On Job Scheduling

When most people think of job scheduling, they consider all sorts of things. Container orchestration, serverless allocation, and batch job running… these all qualify. In highly concurrent systems, it is important that you have the ability to schedule work and collect those results upon completion. In the world of high-performance, low-latency systems software, those jobs take on an entirely different flavor. Our jobs can — and often do — take only microseconds to complete, and we’re scheduling them to attempt a fine balance of latency, throughput, and resiliency to underlying resource problems. To that end, let’s talk about job queues, concurrency control, fair queueing, and operability within libmtev, which enables developers to take control of their systems.

Job Queues

Job queues are a simple concurrency control concept. As a concrete example, say we have requests coming into our system to serve a range of data from a specific key: “get me the average request arrival rate to my API servers for each minute over the last seven days.” That request turns into work that often requires reading data from the disk and produces 7 days * 1,440 minutes/day * 1 value/minute = 10,080 values. Simple enough.

Now, suppose an operation like that takes 2ms to service, and an application needs to retrieve the same data. But instead of asking for the API service, it asks each of the 500 API servers. To iterate through these requests to construct our answer, we must perform 500 2ms jobs. If this is done serially, it doesn’t take long to realize that you will have a minimum service time of 1,000ms… and a second is a long time in our world. However, if we could split each of those ranged reads up into separate jobs and distribute those jobs to be satisfied by independent or loosely dependent resources, such as different machines, cores, and disks, we could regain much of our service time via concurrent execution.

Concurrency Control

This fan-out of work is usually the first step in most system implementations attempting to reduce service latencies. However, the next painful challenge is managing the concurrency, i.e., the number of parallel executions. Too much concurrency does exist and is often referred to as “thrashing” in the systems world. More specifically, it is the area on the universal scalability law (USL) curve to the right of its peak. Adding concurrency makes things faster… until it doesn’t.

So, the goal becomes taking your work and achieving a concurrency that delivers near the peak of your USL curve. To do this, concurrency-governed job queues are a perfect tool.

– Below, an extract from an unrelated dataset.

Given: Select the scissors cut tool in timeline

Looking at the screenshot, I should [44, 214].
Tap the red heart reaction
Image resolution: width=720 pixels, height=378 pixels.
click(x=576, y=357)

A job queue in libmtev is a concurrency-governed, dynamic, asynchronous job execution system, which has an input work queue. And because there are outstanding jobs in that queue, the system assigns them to available threads to complete the work. If no threads are available, the job queue system spins up new threads to service the work, up the maximum designated in the job queue’s configuration. And if threads sit idle due to lack of available work in the queue, then they are gracefully terminated.

If we model our system and realize that we receive increased throughput in the system up to 100 concurrent jobs — meaning individual job execution time does not suffer significantly — but afterward the system thrashes, then we can set up a job queue for those jobs that have a minimum concurrency of 0 and a maximum concurrency of 100. Now, when our request for 500 ranged fetches arrives, we place all the work requests in that job queue, and it will run up to 100 of them concurrently until it completes them, and then we assemble the results and deliver the answer.

Libmtev, today, does not auto-tune for the optimal job queue concurrency due to system complexity. The optimal concurrency would assume that all jobs are alike and that no other jobs in the system impact resource availability. In a complex system, resource usage requirement is highly compositional, and the dynamics of the system mean that the practical USL curve parameters are ever-changing from the standpoint of an individual job queue. It is also not practical for a programmer to isolate their jobs such that they are aligned with individual, isolated resource usage. So, the optimal concurrency that might be ascertained for a specific resource isn’t directly translatable to real-world jobs. That said, there is some research work into auto-discovery and adaptation of concurrency.

Problem solved? Not even close.

Fair Queueing

The next challenge is starvation-related. When building interactive systems and other latency-sensitive workloads, it is undesirable-to-the-point-of-broken to allow expensive requests to significantly impact the latency of inexpensive requests. Keep in mind that a request, as in the above example, can turn into hundreds of independently executing jobs behind the scenes. In the world of time-series databases, that happens commonly due to “click rage.” A user attempts to load a graph with 500 independent streams of data, e.g., different lines in a line graph. When it doesn’t load within one second, they click it again and proceed to repeat this four or five times. While there are both simple and sophisticated methods for protecting against this type of resource attack, many other legitimate uses of a system can result in highly similar behavior that is much harder to defend against.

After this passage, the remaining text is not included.